**** Entries ****

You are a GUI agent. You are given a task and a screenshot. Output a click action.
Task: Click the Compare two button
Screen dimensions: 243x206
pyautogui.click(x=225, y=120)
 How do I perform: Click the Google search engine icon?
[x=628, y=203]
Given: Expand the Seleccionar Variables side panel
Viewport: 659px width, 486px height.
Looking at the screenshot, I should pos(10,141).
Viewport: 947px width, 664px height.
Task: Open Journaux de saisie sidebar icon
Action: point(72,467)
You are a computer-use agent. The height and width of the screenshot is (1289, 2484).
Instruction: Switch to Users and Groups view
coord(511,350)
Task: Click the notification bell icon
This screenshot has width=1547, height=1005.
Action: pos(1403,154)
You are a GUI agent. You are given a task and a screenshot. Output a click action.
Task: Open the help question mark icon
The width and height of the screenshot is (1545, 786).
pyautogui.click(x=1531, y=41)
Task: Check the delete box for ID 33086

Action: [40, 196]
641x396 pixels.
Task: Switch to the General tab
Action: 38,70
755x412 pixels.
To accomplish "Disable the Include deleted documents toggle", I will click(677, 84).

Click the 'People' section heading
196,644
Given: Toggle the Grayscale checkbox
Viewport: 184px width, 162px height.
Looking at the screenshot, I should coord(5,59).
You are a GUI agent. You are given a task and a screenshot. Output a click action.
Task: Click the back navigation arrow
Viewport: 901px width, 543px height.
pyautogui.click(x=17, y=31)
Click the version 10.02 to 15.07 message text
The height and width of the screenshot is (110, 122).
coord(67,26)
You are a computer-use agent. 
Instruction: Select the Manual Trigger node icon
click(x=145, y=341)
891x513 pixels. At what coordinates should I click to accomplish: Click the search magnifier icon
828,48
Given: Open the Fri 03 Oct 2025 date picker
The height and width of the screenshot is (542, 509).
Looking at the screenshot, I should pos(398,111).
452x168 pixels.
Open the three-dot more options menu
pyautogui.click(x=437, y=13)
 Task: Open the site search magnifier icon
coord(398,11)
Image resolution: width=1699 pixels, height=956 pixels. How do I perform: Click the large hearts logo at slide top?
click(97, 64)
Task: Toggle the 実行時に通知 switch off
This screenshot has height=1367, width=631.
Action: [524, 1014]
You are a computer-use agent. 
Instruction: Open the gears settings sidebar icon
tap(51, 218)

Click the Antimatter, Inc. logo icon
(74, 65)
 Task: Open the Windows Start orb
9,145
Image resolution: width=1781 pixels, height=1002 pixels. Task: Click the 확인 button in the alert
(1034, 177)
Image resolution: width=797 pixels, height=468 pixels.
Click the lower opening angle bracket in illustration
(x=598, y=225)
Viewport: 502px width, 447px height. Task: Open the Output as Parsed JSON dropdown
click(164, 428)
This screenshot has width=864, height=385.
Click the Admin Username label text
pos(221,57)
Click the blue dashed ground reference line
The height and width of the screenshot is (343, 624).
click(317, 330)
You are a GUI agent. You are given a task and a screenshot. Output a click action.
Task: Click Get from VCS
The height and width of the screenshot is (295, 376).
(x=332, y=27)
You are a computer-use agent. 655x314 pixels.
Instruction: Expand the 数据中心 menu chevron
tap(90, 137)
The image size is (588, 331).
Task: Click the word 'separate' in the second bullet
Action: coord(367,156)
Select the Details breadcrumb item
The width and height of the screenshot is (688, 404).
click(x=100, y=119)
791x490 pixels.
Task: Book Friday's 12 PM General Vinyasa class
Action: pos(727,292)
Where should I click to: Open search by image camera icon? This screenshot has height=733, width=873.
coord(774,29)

****

* Goal
Replace "Viewport" with "Display" in the entries between the lines holding "Task: Check the delete box for ID 33086" and "coord(67,26)", inclusive. Reproduce only those lines, with everything else unchanged.

* Output
Task: Check the delete box for ID 33086

Action: [40, 196]
641x396 pixels.
Task: Switch to the General tab
Action: 38,70
755x412 pixels.
To accomplish "Disable the Include deleted documents toggle", I will click(677, 84).

Click the 'People' section heading
196,644
Given: Toggle the Grayscale checkbox
Display: 184px width, 162px height.
Looking at the screenshot, I should coord(5,59).
You are a GUI agent. You are given a task and a screenshot. Output a click action.
Task: Click the back navigation arrow
Display: 901px width, 543px height.
pyautogui.click(x=17, y=31)
Click the version 10.02 to 15.07 message text
The height and width of the screenshot is (110, 122).
coord(67,26)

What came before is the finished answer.